* **Exercise requirements**
Repeat each record exactly. Any picture gets left out.

* **Material supplied**

-- -- --

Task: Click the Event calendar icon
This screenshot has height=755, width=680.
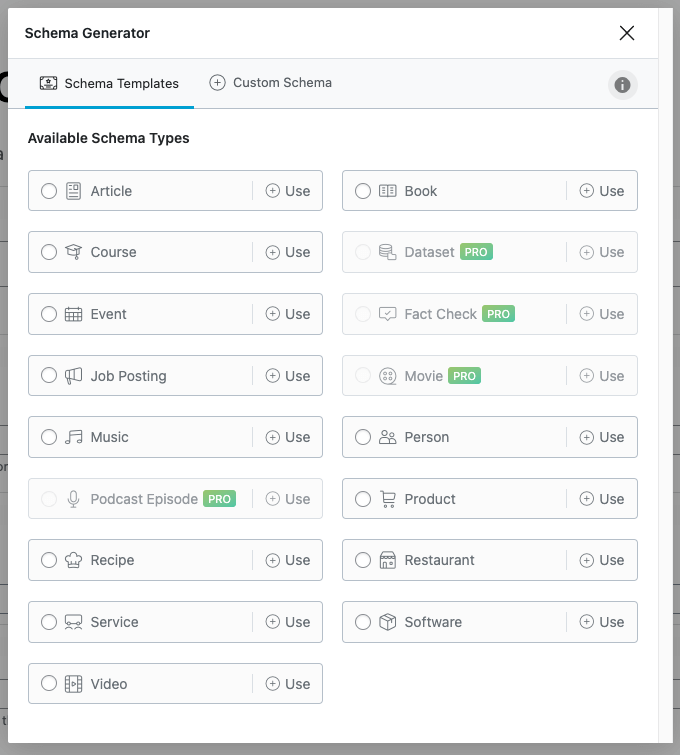Action: (73, 314)
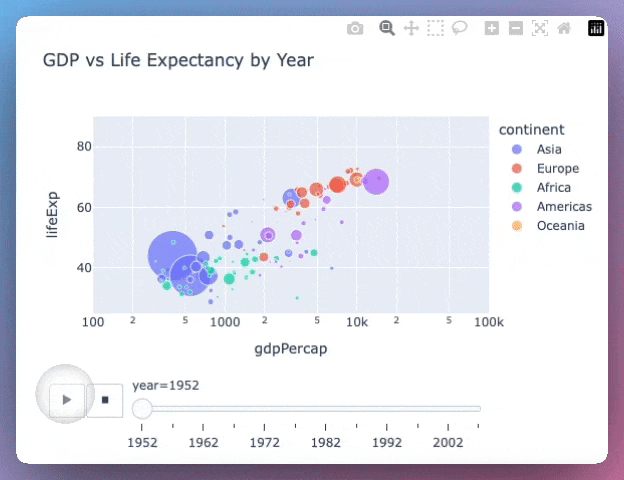This screenshot has height=480, width=624.
Task: Choose the Box Select tool
Action: pos(435,29)
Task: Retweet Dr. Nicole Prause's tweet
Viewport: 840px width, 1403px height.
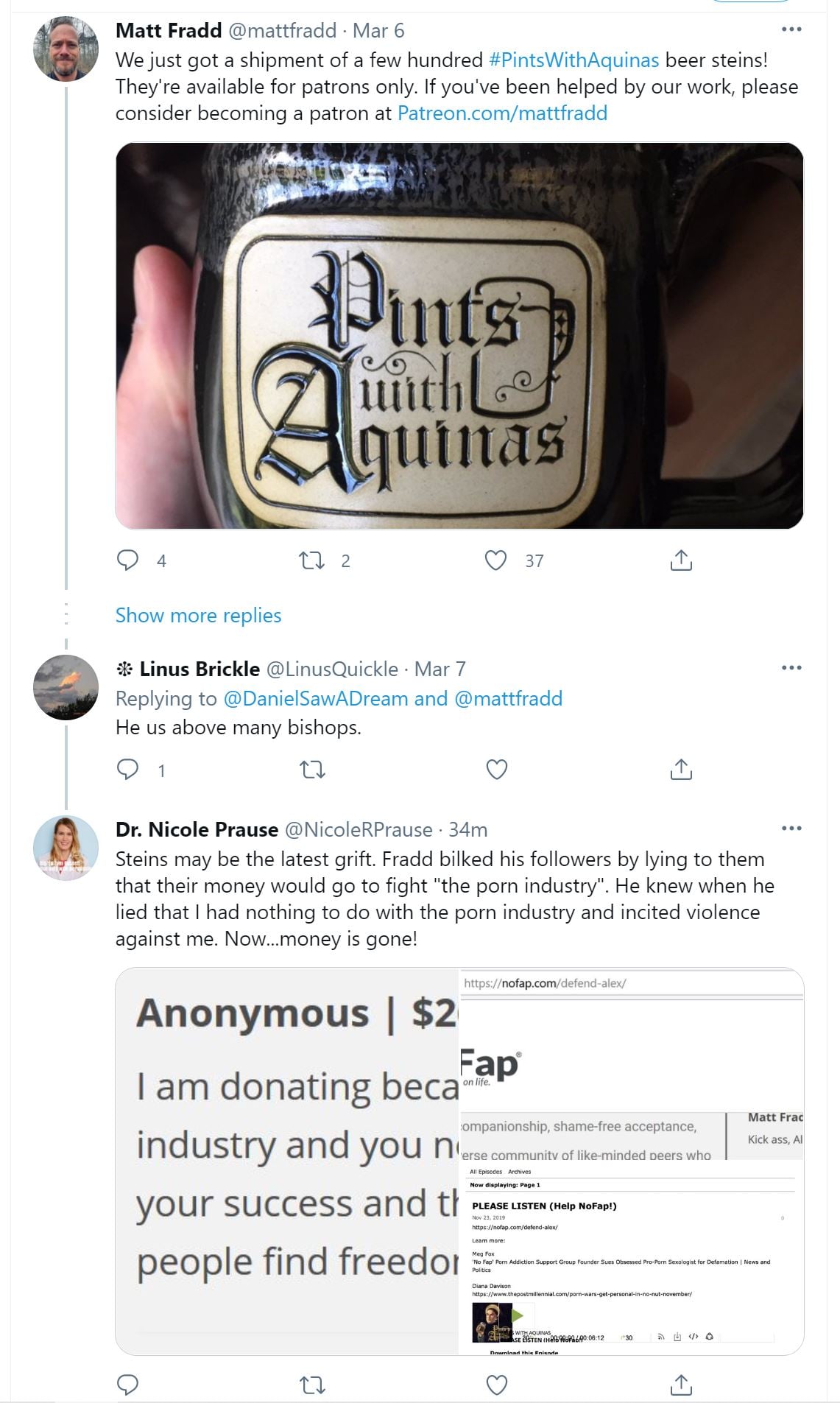Action: click(312, 1385)
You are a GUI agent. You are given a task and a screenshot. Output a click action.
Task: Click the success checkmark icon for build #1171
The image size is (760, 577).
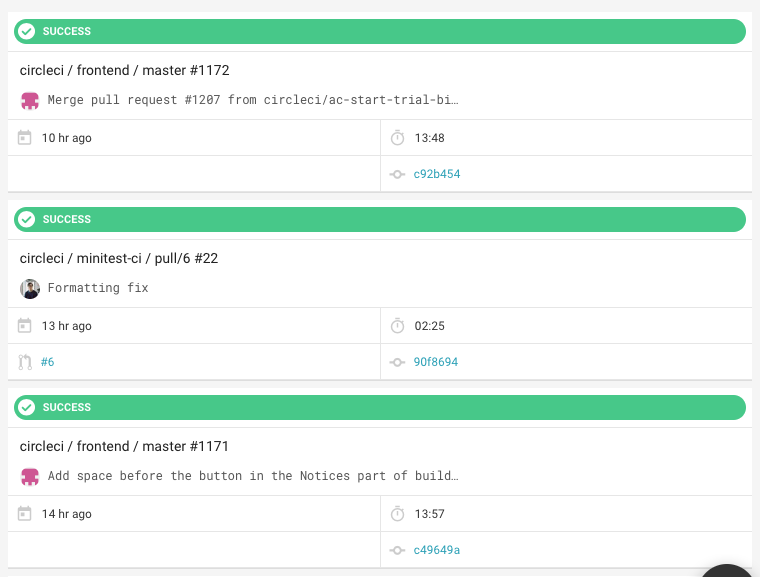27,407
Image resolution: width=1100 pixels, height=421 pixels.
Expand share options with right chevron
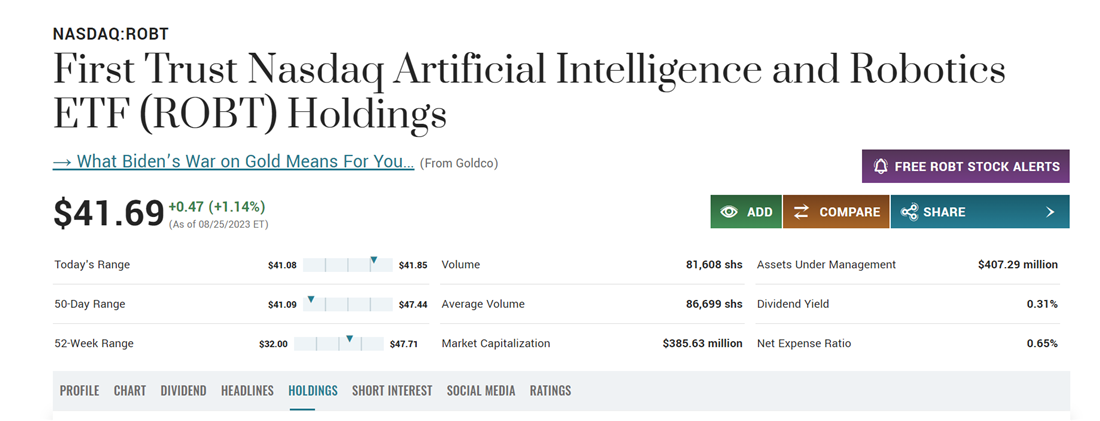point(1050,212)
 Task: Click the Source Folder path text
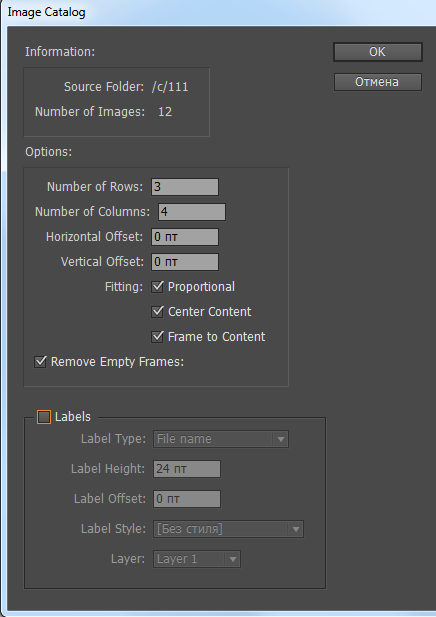point(170,87)
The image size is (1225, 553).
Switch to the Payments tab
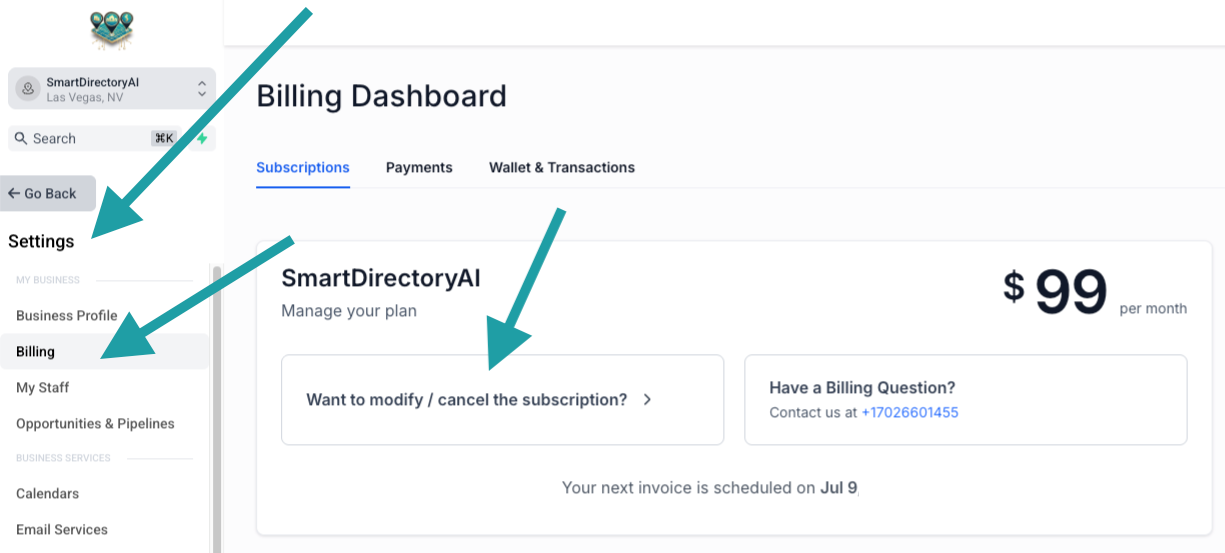pos(419,167)
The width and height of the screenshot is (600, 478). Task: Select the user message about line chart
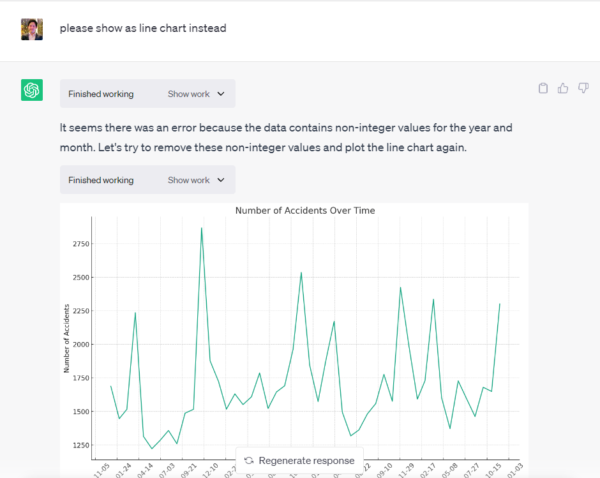point(143,28)
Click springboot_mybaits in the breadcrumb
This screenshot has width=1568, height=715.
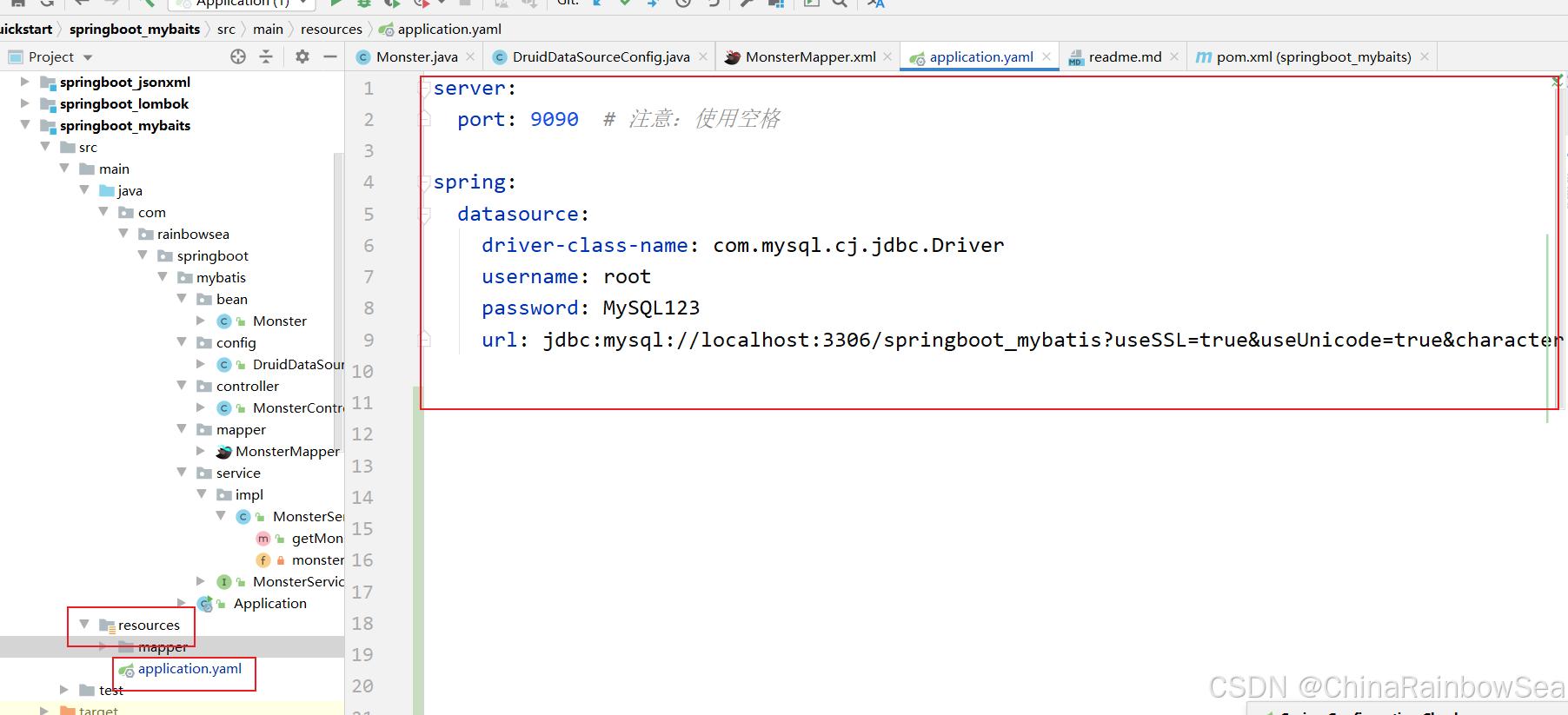[135, 30]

-- -- --

* **Result of this exercise**
Task: Click the Event calendar icon
This screenshot has height=755, width=680.
Action: (73, 314)
This screenshot has height=480, width=624.
Task: Choose the Box Select tool
Action: pos(435,29)
Task: Retweet Dr. Nicole Prause's tweet
Viewport: 840px width, 1403px height.
Action: click(312, 1385)
You are a GUI agent. You are given a task and a screenshot. Output a click action.
Task: Click the success checkmark icon for build #1171
The image size is (760, 577).
27,407
Image resolution: width=1100 pixels, height=421 pixels.
Expand share options with right chevron
point(1050,212)
 Task: Click the Source Folder path text
point(170,87)
The image size is (1225, 553).
Switch to the Payments tab
pos(419,167)
The width and height of the screenshot is (600, 478). Task: Select the user message about line chart
point(143,28)
Click springboot_mybaits in the breadcrumb
This screenshot has width=1568, height=715.
[135, 30]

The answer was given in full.